Bioinformatics analysis for immune hub genes in BLIS subtype of triple-negative breast cancer

RNA gene expression dataset

In this study, we used a dataset of 504 consecutive Chinese patients diagnosed with malignant breast cancer for the TNBC cohort. The study was approved by the FUSCC Ethics Committee, and written informed consent was obtained from each patient.

The referenced research [38] provides comprehensive details on data collection and preprocessing methods that were applied by the authors. Building on this, an updated dataset was released [39], which underwent rigorous quality control. The updated profiling files were made available at Figshare (a comprehensive genomic and transcriptomic dataset of TNBC) for data exchange, interpretation, and reuse.
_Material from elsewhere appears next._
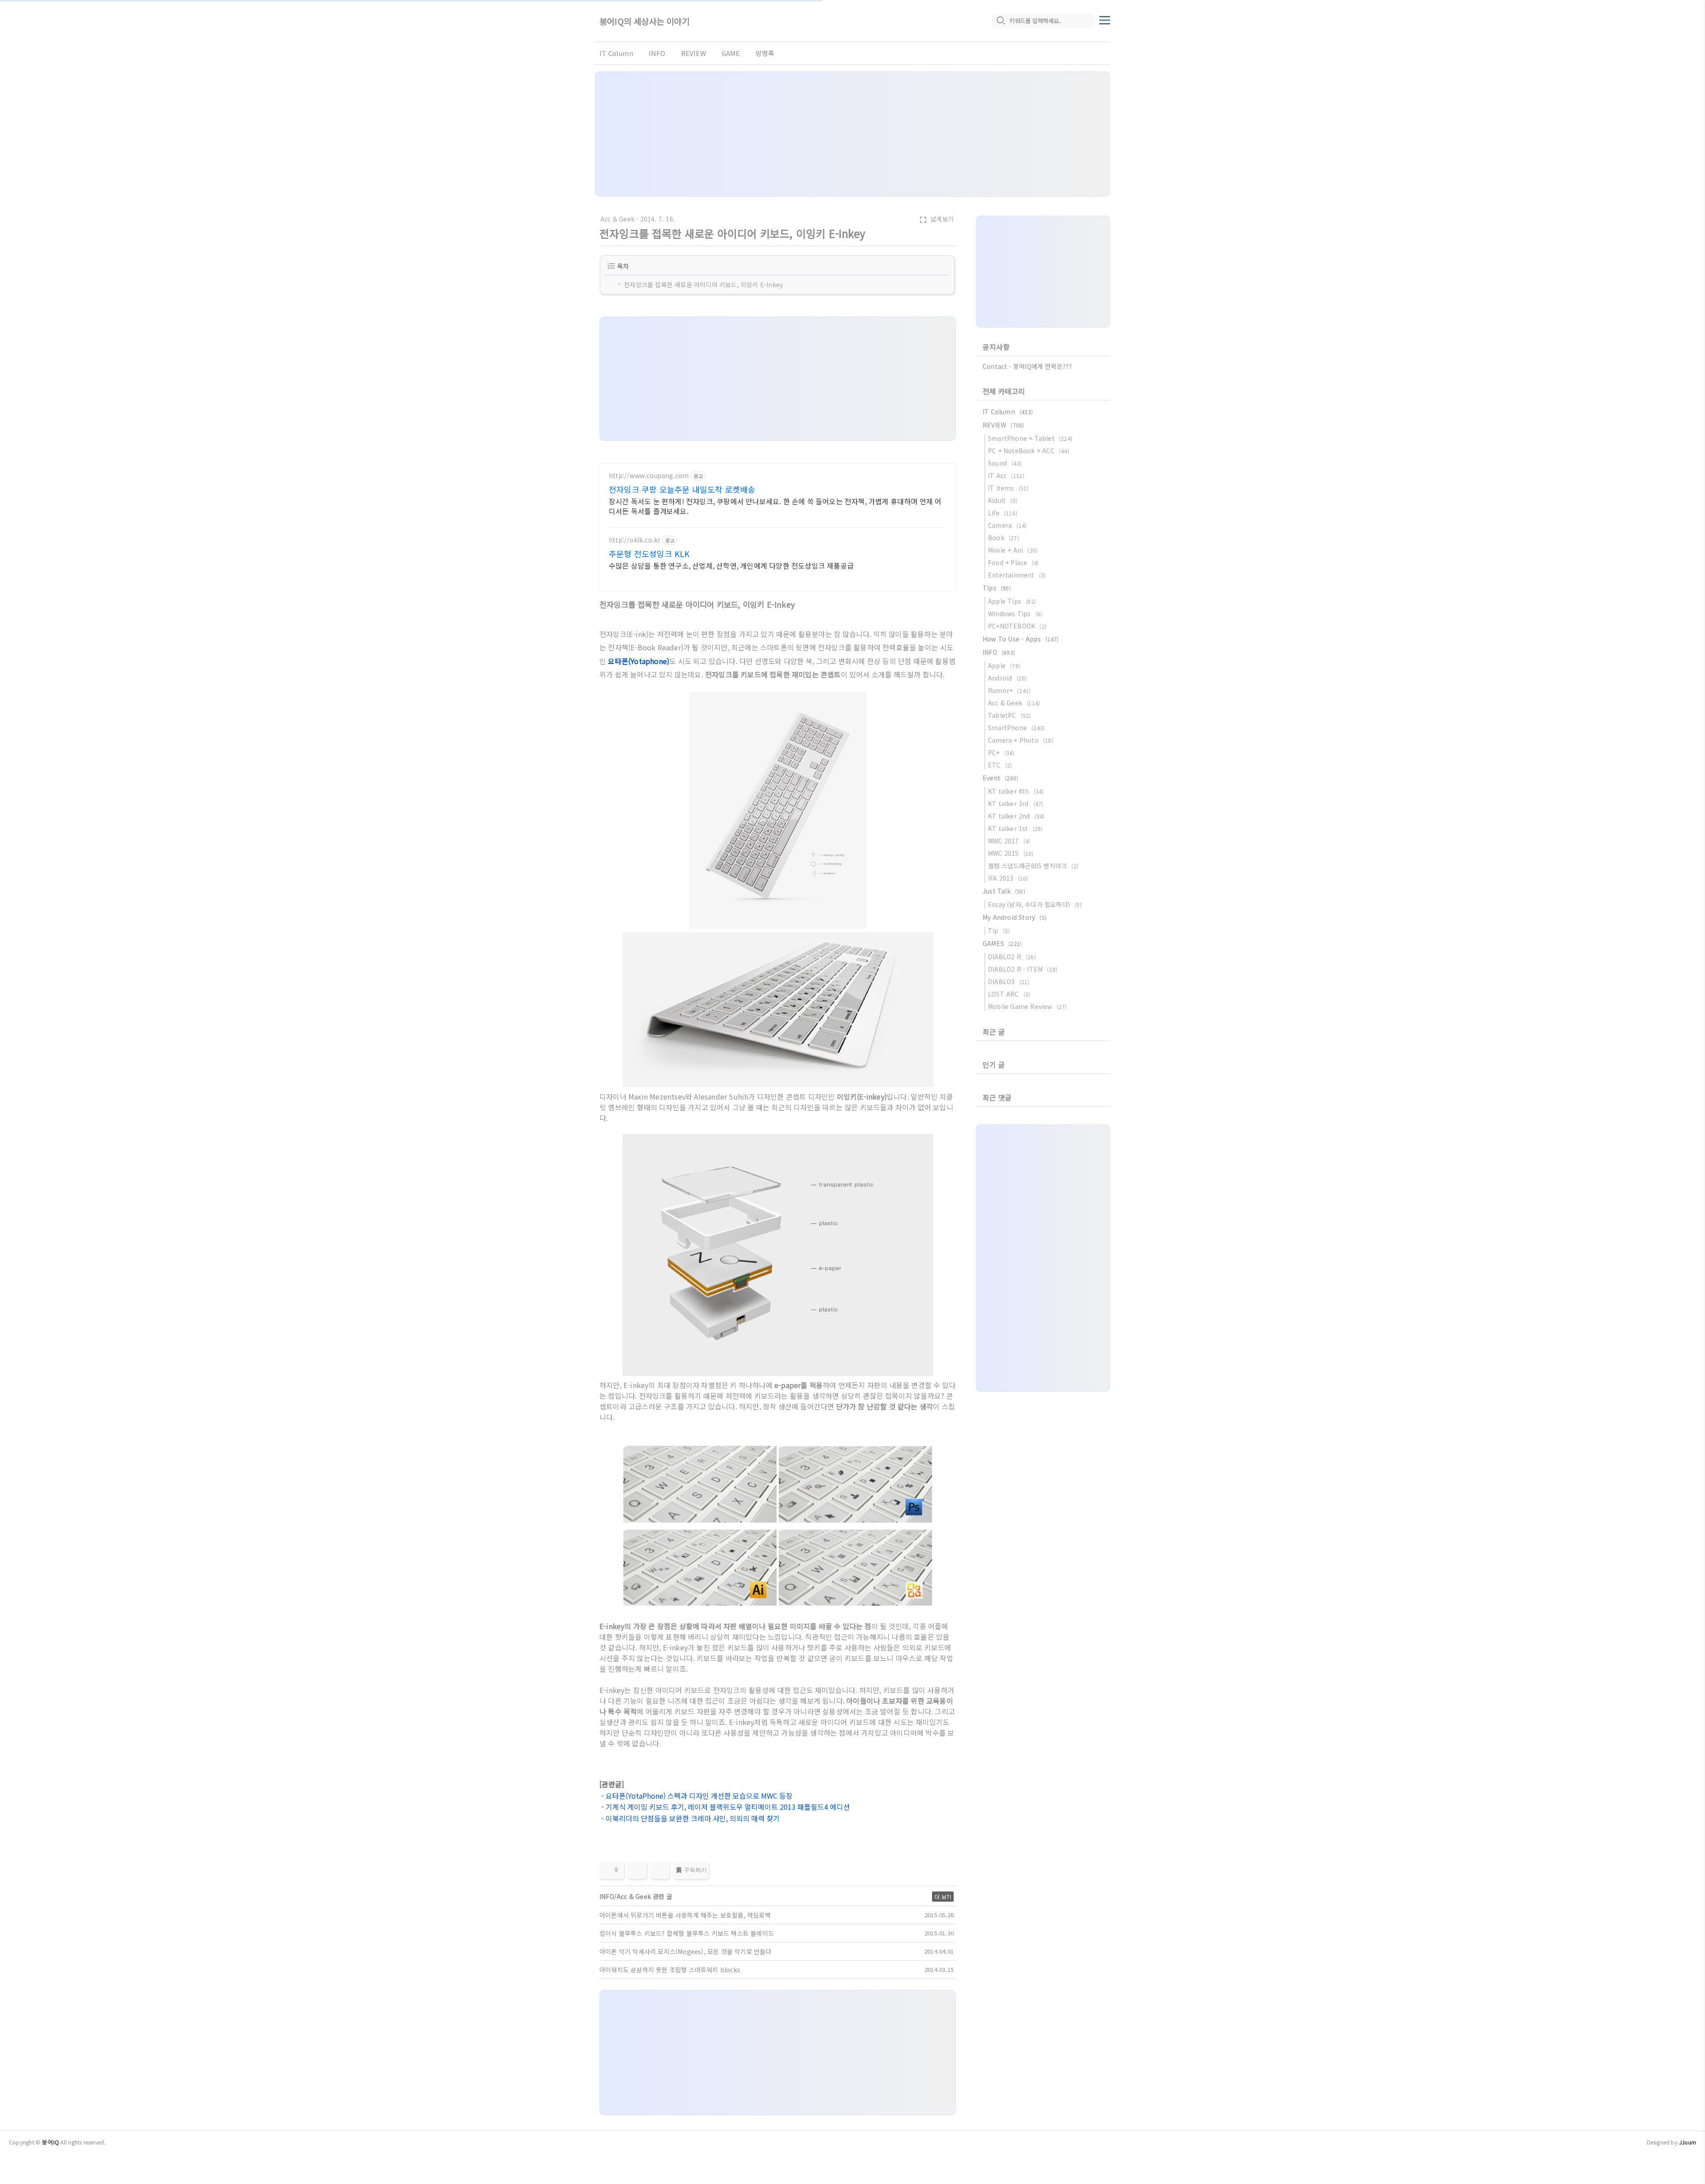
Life (1002, 512)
Using 2000 highly variable protein-coding genes from RNA-seq data, matched tumor tissues (n = 360) from the dataset were analyzed. To ensure high-quality data from whole-exome sequencing (WES), RNA-seq, and the OncoScan copy number variations (CNV) assay, strict quality control measures were applied by the original authors.

K-means clustering (k = 4) was applied previously in [38], resulting in four distinct TNBC subtypes: BLIS, MES, IM, and LAR subtypes.
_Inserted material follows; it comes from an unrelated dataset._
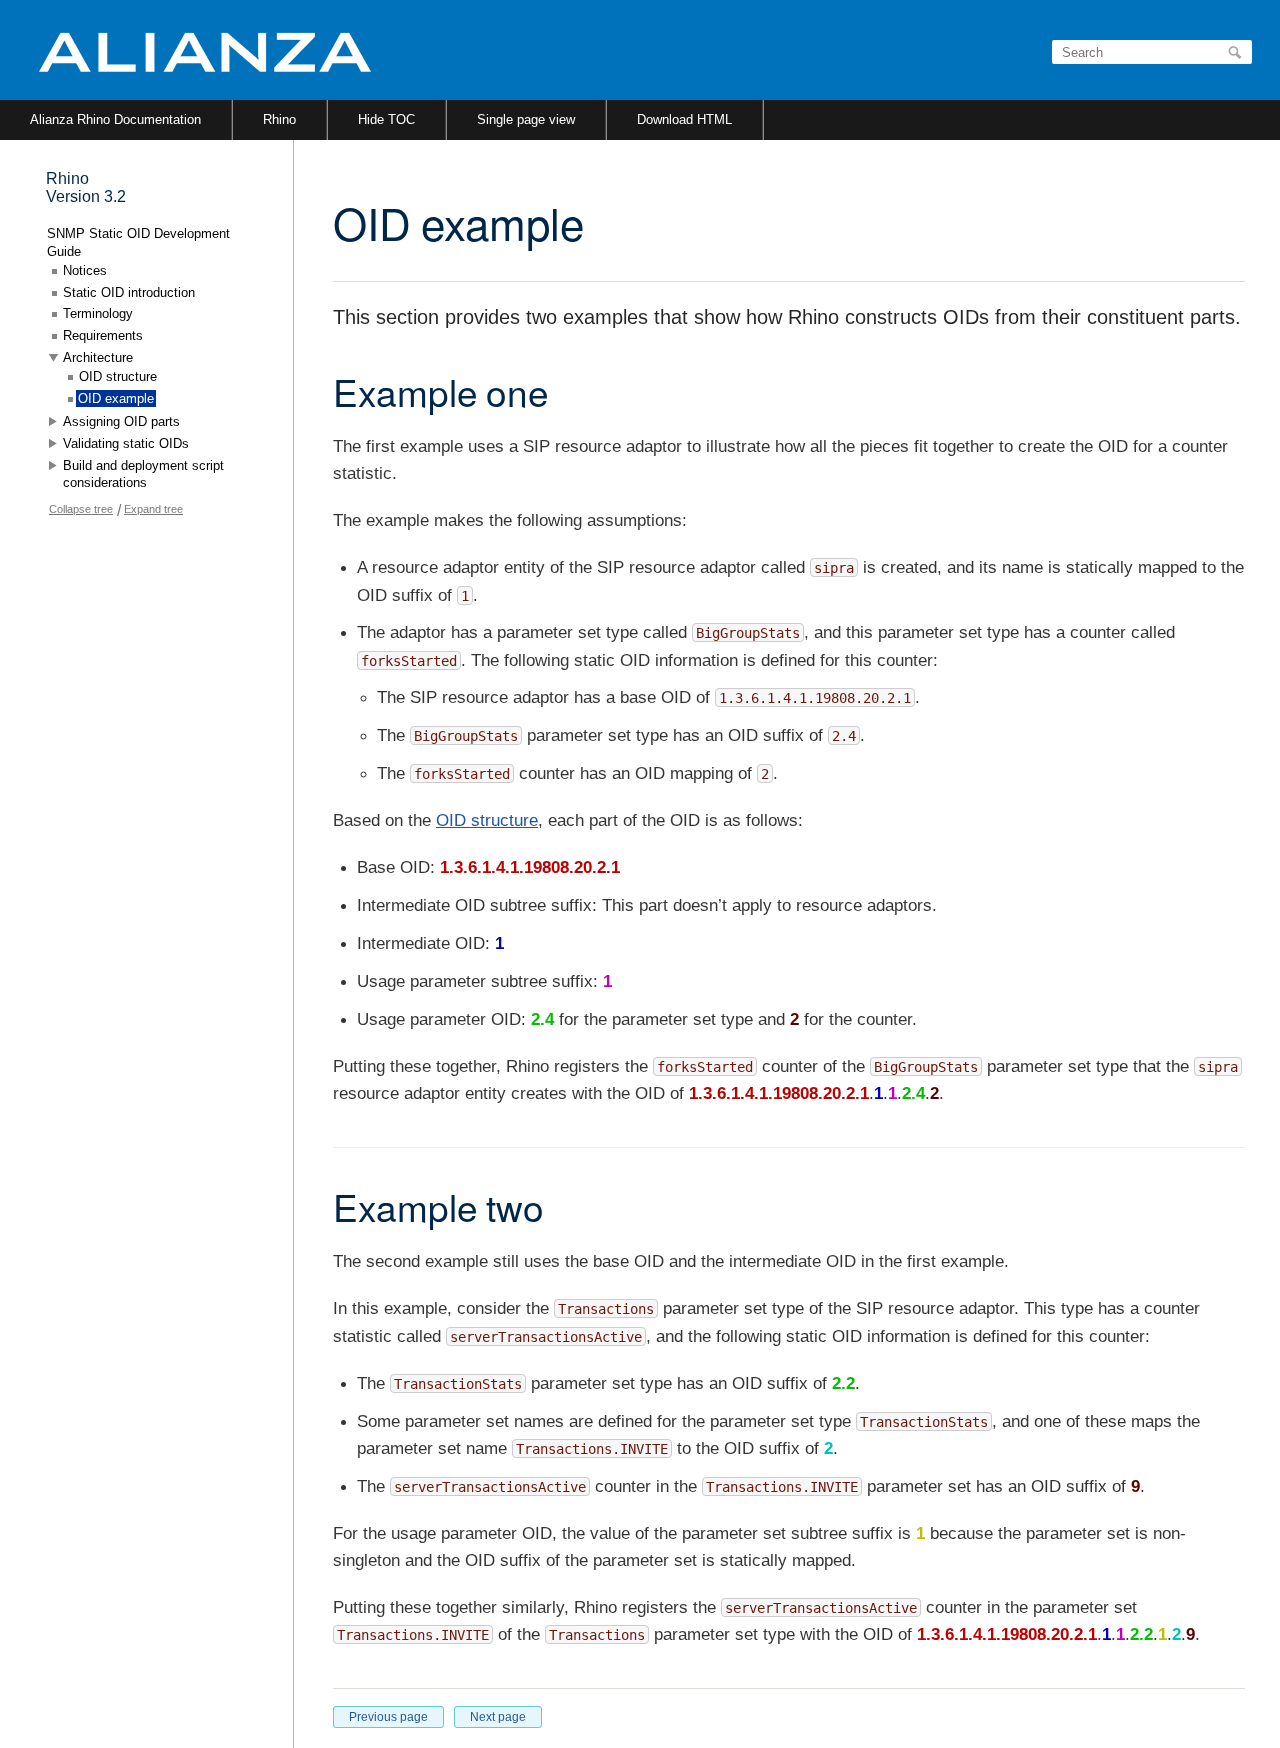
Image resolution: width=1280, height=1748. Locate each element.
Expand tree (153, 509)
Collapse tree (81, 509)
TNBC subtypes identified from the FUSCC cohort were distributed as follows: IM (n = 87), BLIS (n = 140), MES (n = 52), and LAR (n = 81). This dataset is highly dimensional, containing expression profiles for approximately 58,000 genes, which emphasizes the complexity and breadth of the gene expression data used in subtype identification [38, 39]. To simplify data handling, statistical analysis, and differential expression analysis, this study utilized RNA-seq data analysis in R (version 4.3.3), employing the tidyverse [40], DESeq2 [41] packages.

Data visualization and transformation were handled using the tidyverse package, differential gene expression was analyzed with DESeq2, data reshaping was managed using reshape2 [42], and Venn diagrams were created with the VennDiagram package. Normalizing and eliminating low-expressed genes produced the count data matrix, which was then aligned with sample metadata. Top DEGs for each subtype were compared using Venn diagrams, Mean Average (MA) plots, and volcano visualizations of the differential expression results.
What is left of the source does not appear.